Kupffer’s vesicle in the zebrafish embryo. A. A dorsal view of Kupffer’s vesicle (KV) in a live zebrafish embryo at 8-somite stage (8 ss) of development. This is a brightfield image taken using a Zeiss Discovery V12 stereomicroscope. B. A schematic diagram of KV shows cell shapes at middle focal plane, and cilia (red and blue) projecting into the lumen to drive fluid flow within the KV after remodeling at 8 ss. A = Anterior; P = Posterior, L = Left; R = Right; D = Dorsal; V = Ventral. Anterior KV cells are represented in blue and posterior KV cells are red. Arrow = strong leftward flow.

Two transgenic zebrafish strains–Tg(dusp6:memGFP) and Tg(sox17:GFP-CAAX)–provide bright labeling of dorsal forerunner cells (DFCs) that give rise to Kupffer’s vesicle (KV) cells. A and B. Embryo diagrams (green represents DFC/KV cells) and inversed fluorescence images of membrane-localized GFP expression in DFCs in Tg(dusp6:memGFP) transgenic zebrafish at 80% epiboly stage (80% E) (A) and the tailbud stage (B) when migratory DFCs form a rosette structure. C and D. GFP expression in Tg(sox17:GFP-CAAX) transgenic zebrafish marks KV cell membranes during KV lumen formation at the 2 somite stage (2 ss) (C) and in the mature organ at 8 ss (D) after KV remodeling. A = Anterior; P = Posterior, L = Left; R = Right; D = Dorsal; V = Ventral. Anterior cells = blue, Posterior cells = red.

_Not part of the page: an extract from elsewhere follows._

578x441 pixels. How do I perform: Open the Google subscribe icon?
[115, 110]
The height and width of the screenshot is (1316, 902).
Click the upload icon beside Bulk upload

A. Double transgenic Tg(sox17:Cre^ERT2); Tg(ubi:Zebrabow) zebrafish are incrossed to obtain embryos. B. Time course of mosaic labeling of KV cells. Brief treatment of double transgenic Tg(sox17:Cre^ERT2); Tg(ubi:Zebrabow) embryos with 4-OHT from the dome stage (4 h post-fertilization) to the shield stage (6 hpf) generates low levels of Cre activity that changes expression of default RFP to expression of CFP or YFP in a subset of KV cells. C. Structure of the ubi:zebrabow and sox17:Cre^ERT2 transgenes and the possible recombination outcomes of the Zebrabow transgene by Cre recombinase activity in KV cell lineages. Cre can mediate the deletion of sequences flanked by loxP sites (orange triangles) or variant lox2272 sites (blue triangles), leaving behind single loxP or lox2272 sites that are not cross-compatible with each other. D. Mosaic labeled YFP⁺ KV cells (pseudo-colored green) at the middle plane of KV at tailbud stage and 8 somite stage (8 ss). Scale bars = 20 μm. E. 3D reconstructions of single KV cells (green) using Imaris software at tailbud and 8 ss. Dashed line indicates KV lumen surface. Scale bars = 10 μm.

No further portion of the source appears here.